> [WORK REQUIRED] Pull each line containing "agent" out of the listing below.

> [STUDY MATERIAL]

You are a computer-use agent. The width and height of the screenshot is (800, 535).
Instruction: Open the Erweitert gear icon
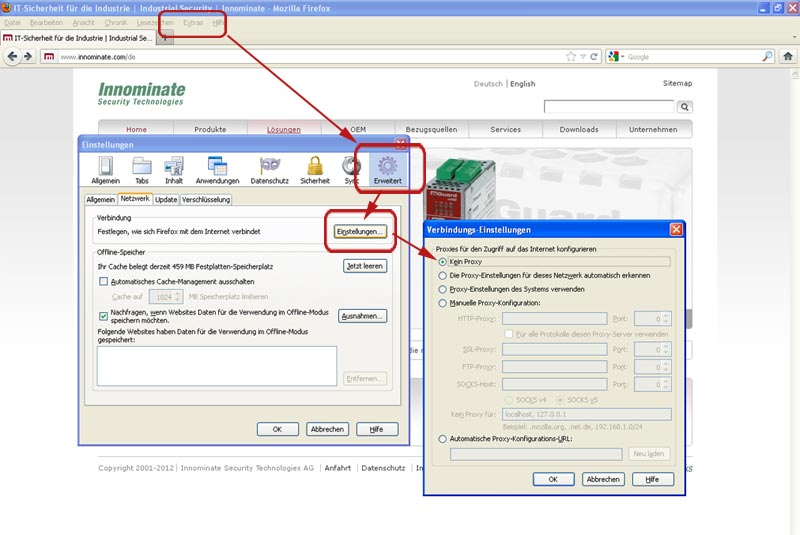click(387, 167)
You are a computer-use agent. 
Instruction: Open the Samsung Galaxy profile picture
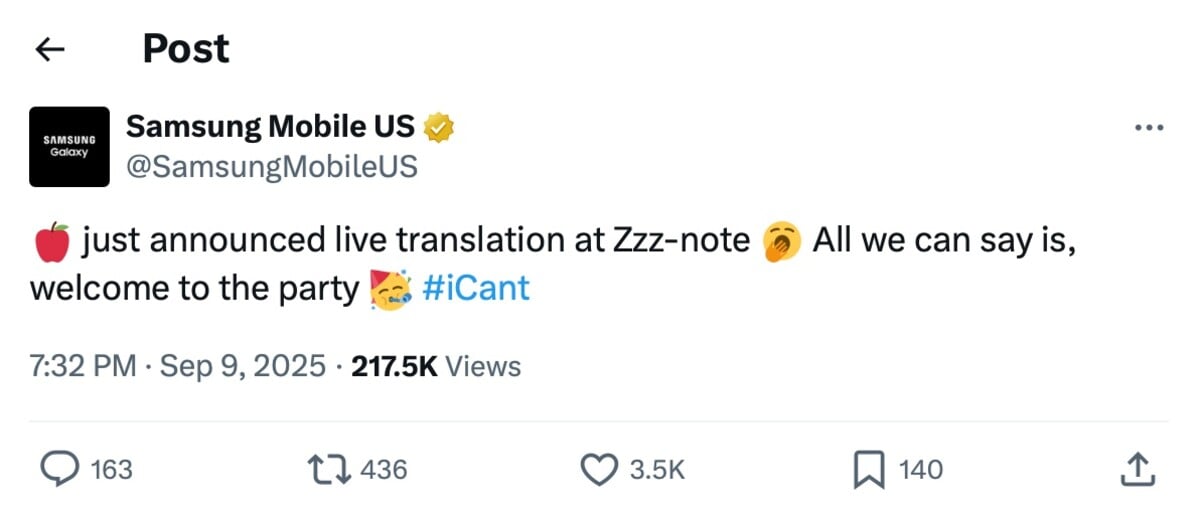69,147
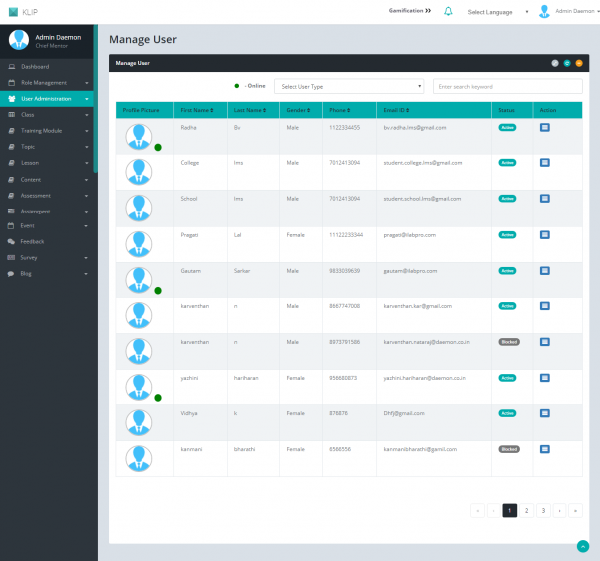Open the Select Language dropdown
The width and height of the screenshot is (600, 561).
point(497,12)
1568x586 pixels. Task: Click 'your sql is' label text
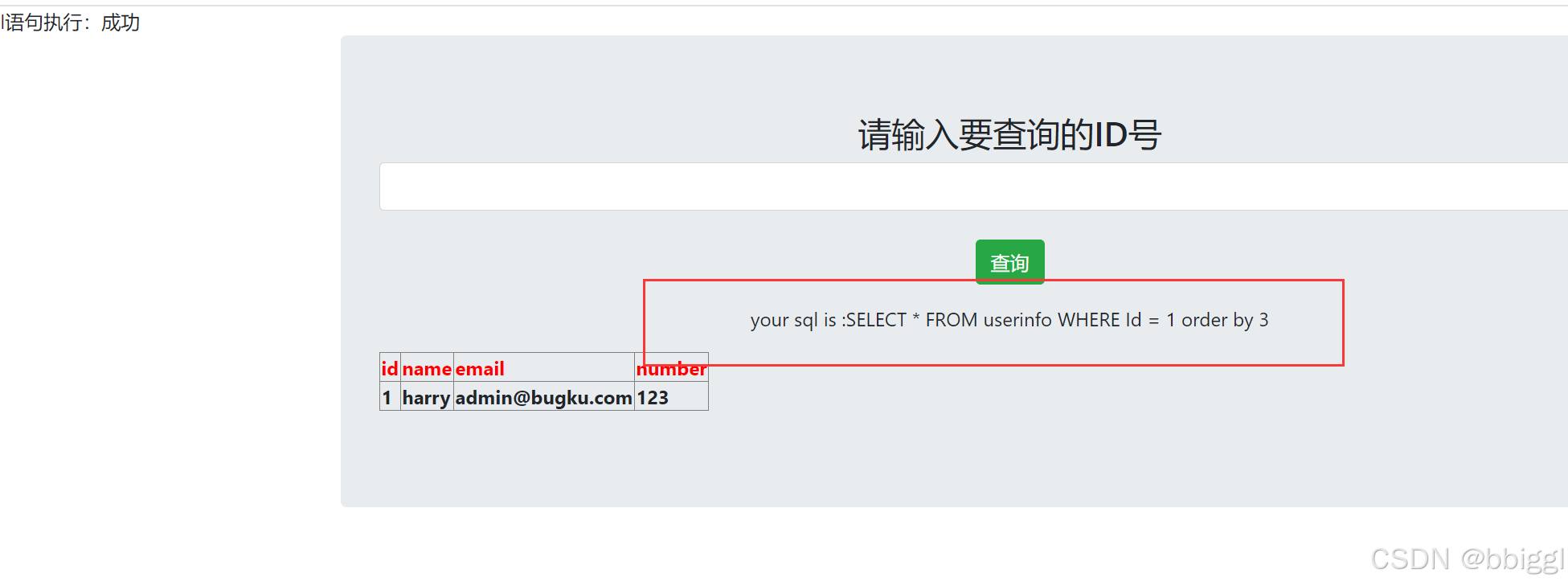(793, 321)
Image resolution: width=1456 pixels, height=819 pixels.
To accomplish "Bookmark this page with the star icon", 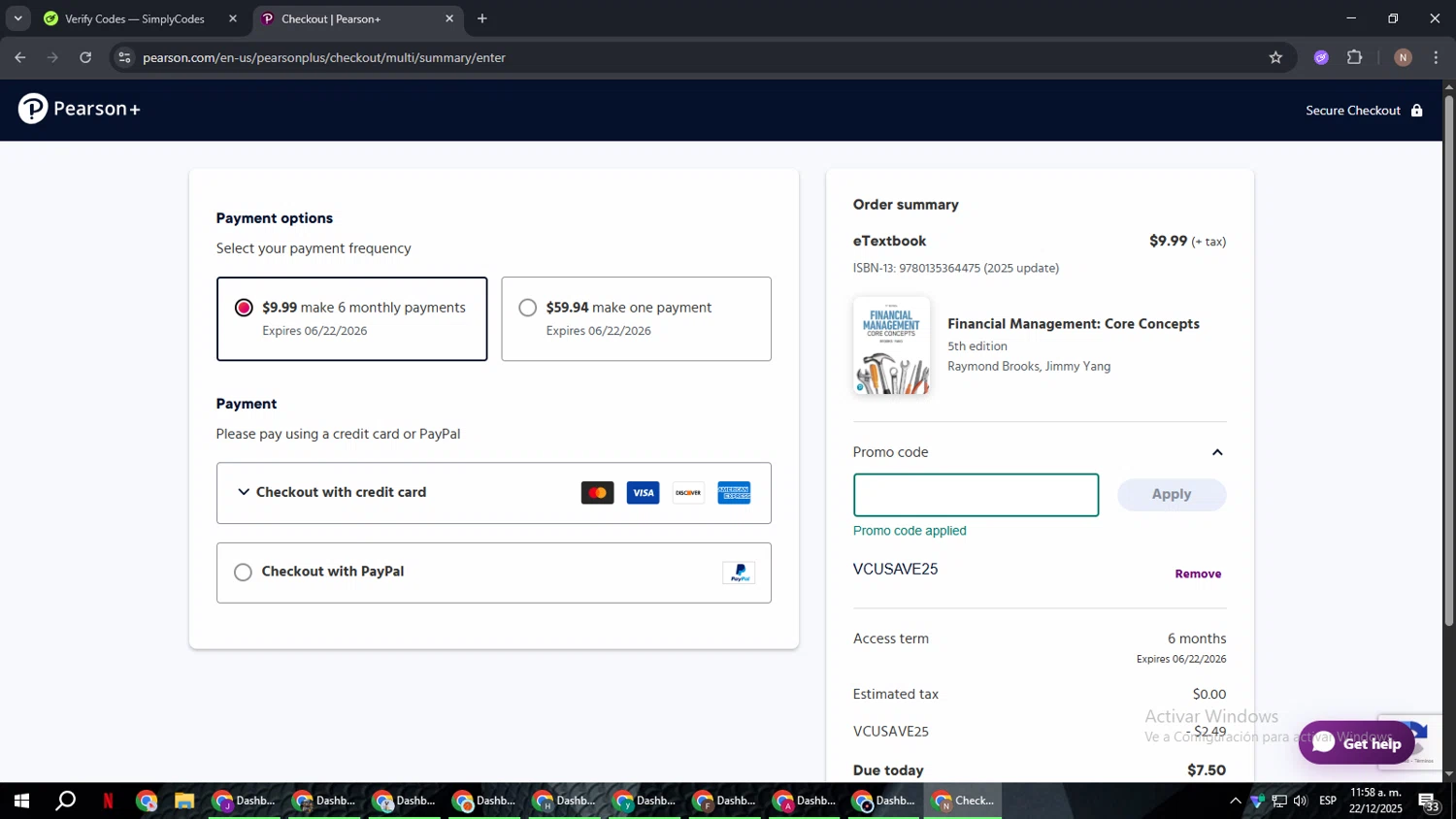I will click(1275, 57).
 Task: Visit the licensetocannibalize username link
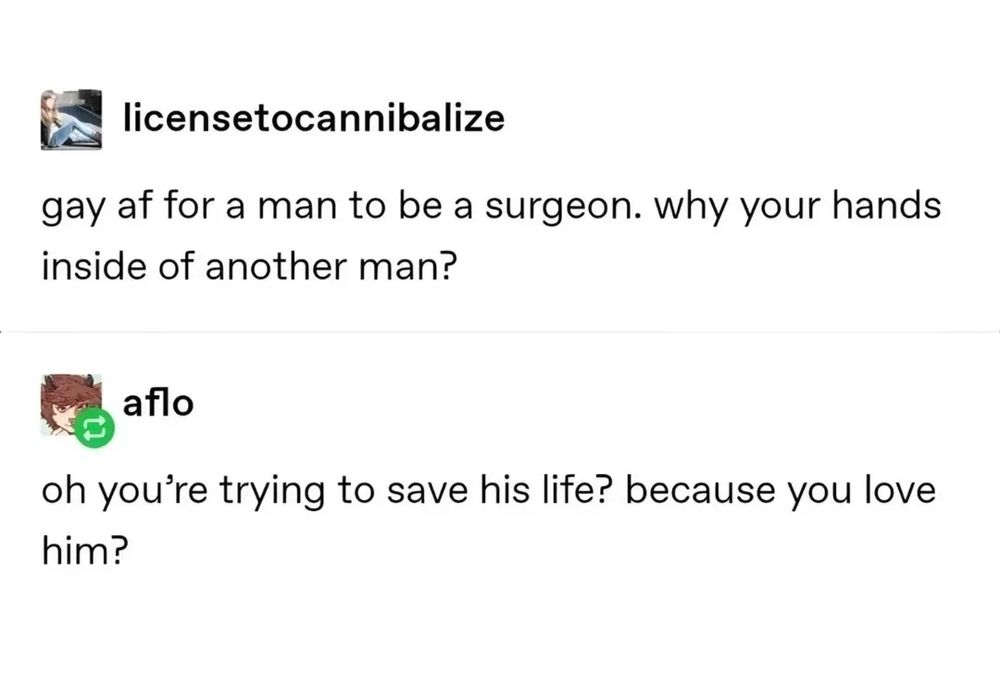point(314,118)
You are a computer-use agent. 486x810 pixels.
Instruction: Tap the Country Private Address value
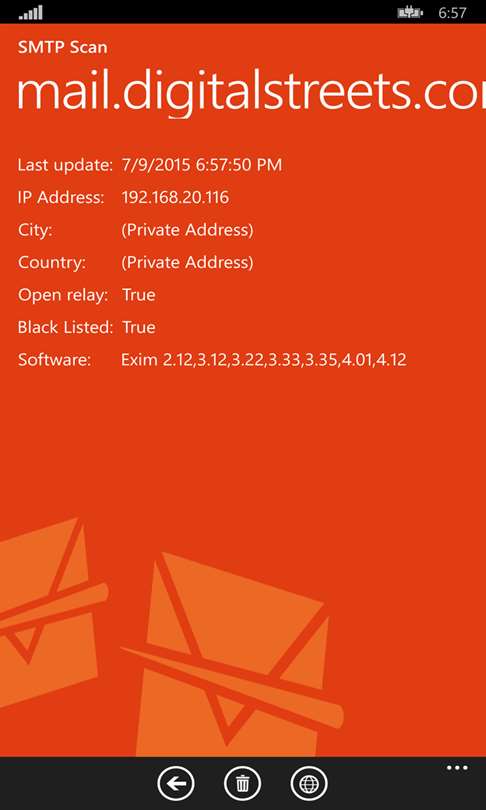click(x=187, y=262)
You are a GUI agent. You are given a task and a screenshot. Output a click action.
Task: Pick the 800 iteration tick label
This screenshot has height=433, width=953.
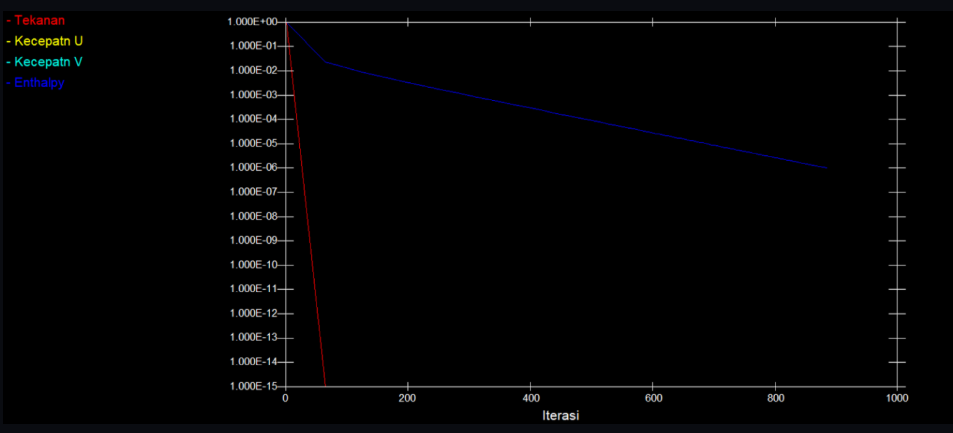[775, 398]
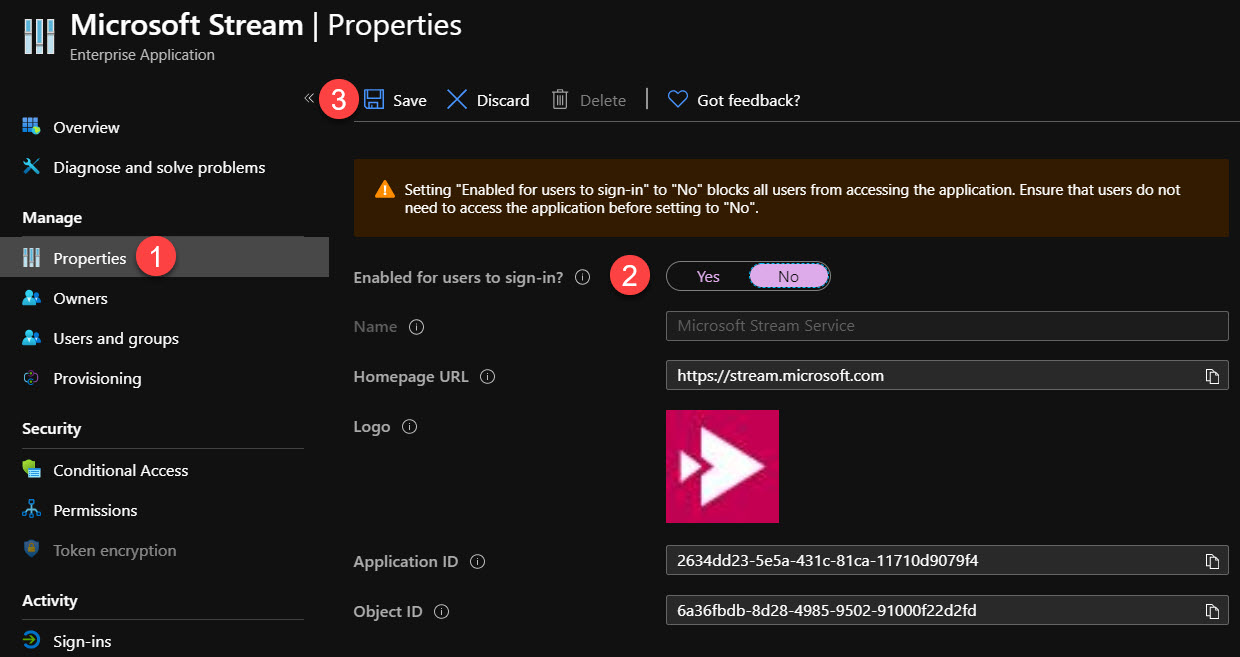Set Enabled for users to sign-in to Yes
The image size is (1240, 657).
pos(708,276)
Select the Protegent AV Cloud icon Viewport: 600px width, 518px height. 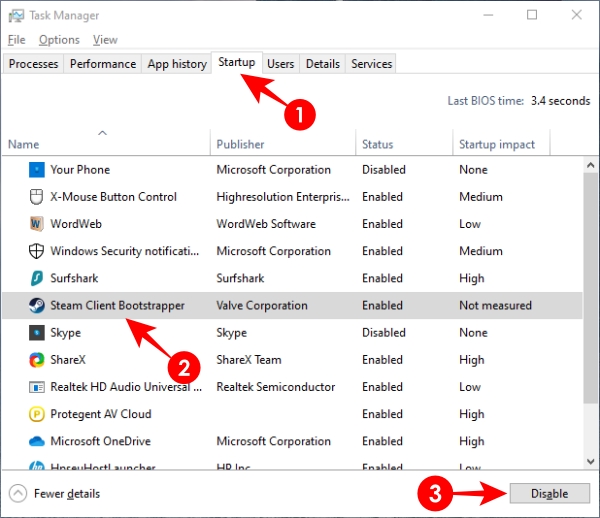(36, 414)

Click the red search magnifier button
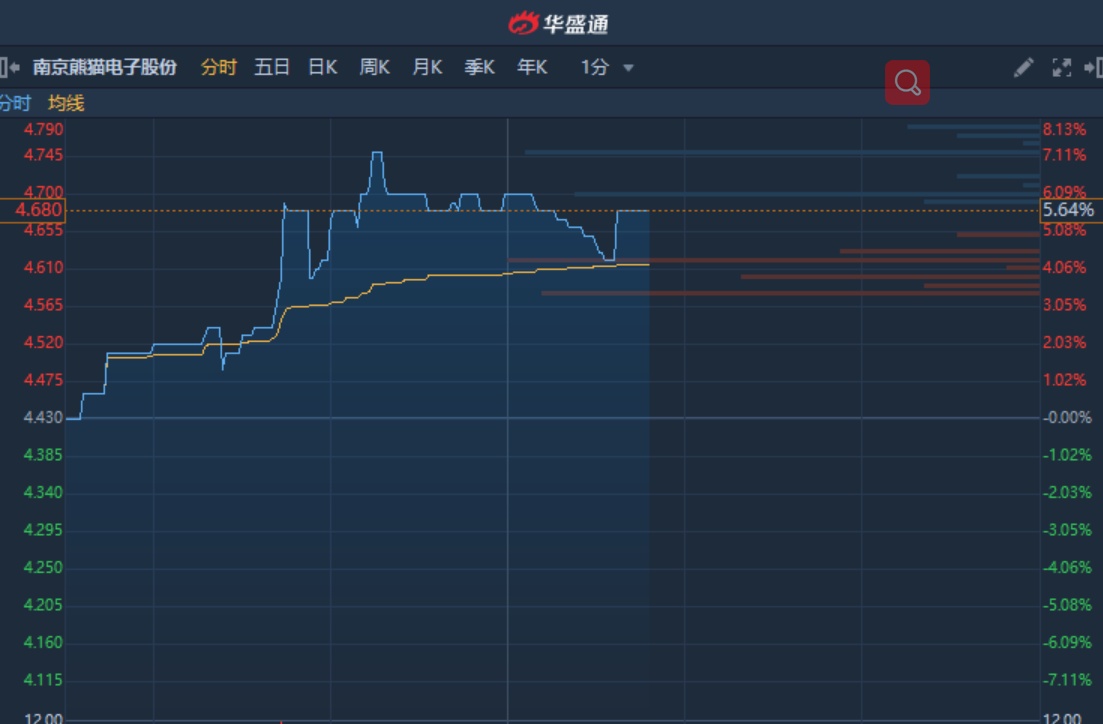click(907, 82)
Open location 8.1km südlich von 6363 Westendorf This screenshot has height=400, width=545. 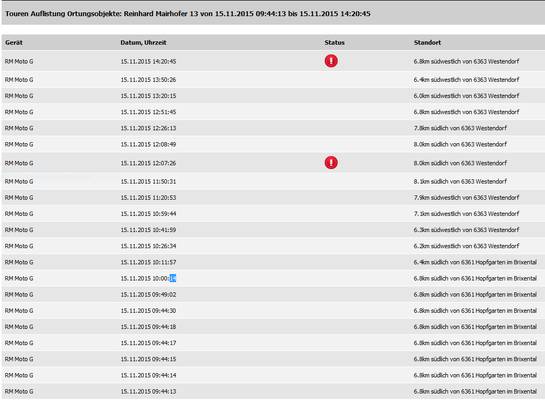coord(460,181)
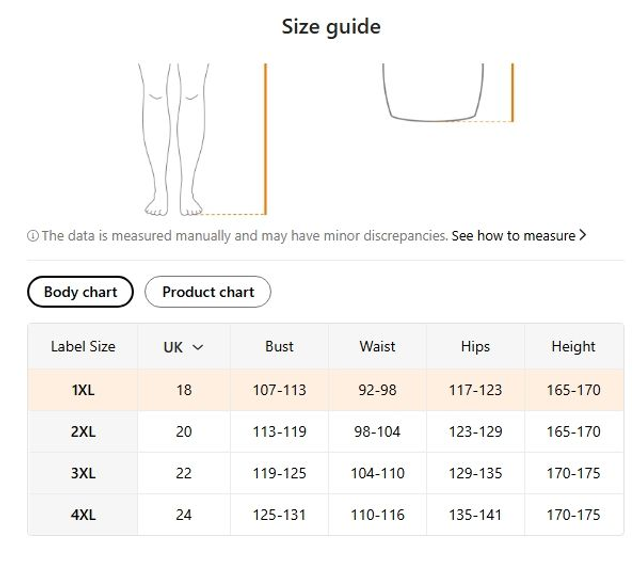Select the 1XL size row
Viewport: 640px width, 565px height.
tap(83, 390)
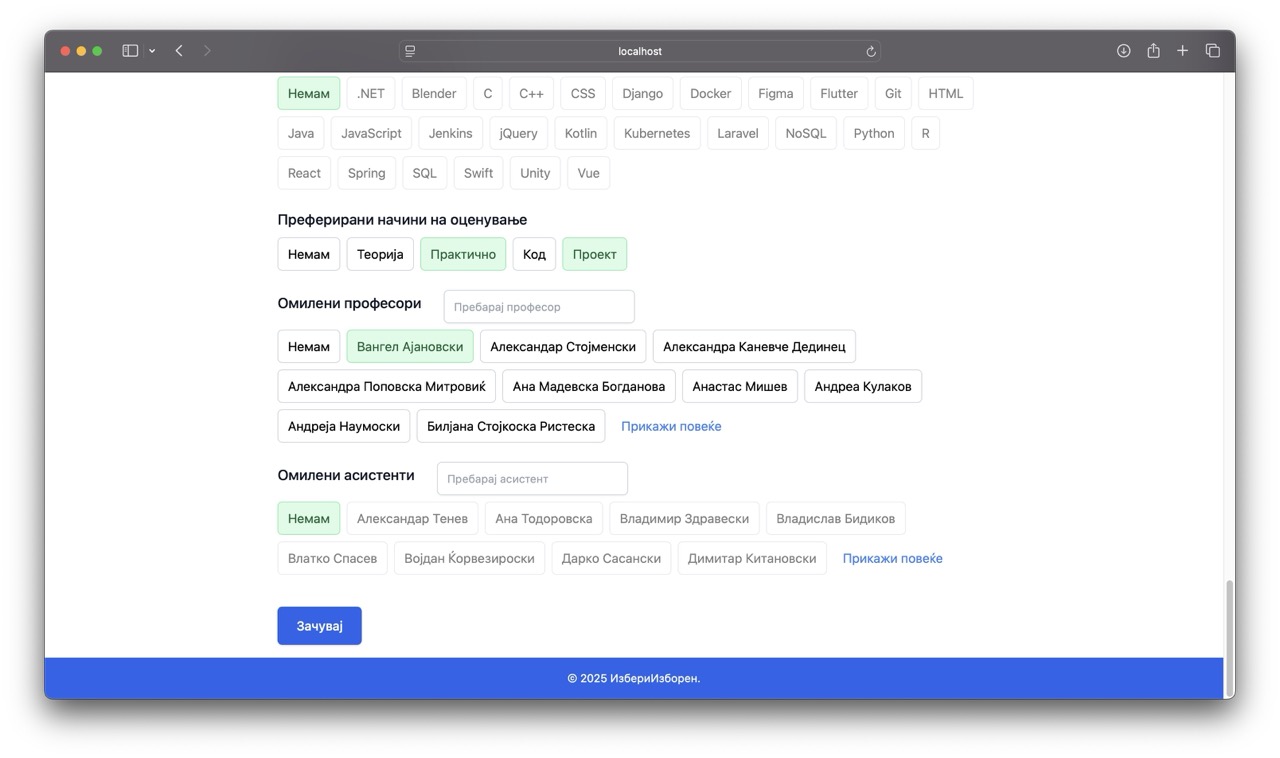
Task: Select the Теорија grading option
Action: pos(380,254)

> [SOLUTION FOR THIS EXERCISE]
You are a computer-use agent. The width and height of the screenshot is (800, 535).
You are a computer-use agent. 
You are a computer-use agent. 486x810 pixels.
You are a GUI agent. You are given a task and a screenshot. Output a click action.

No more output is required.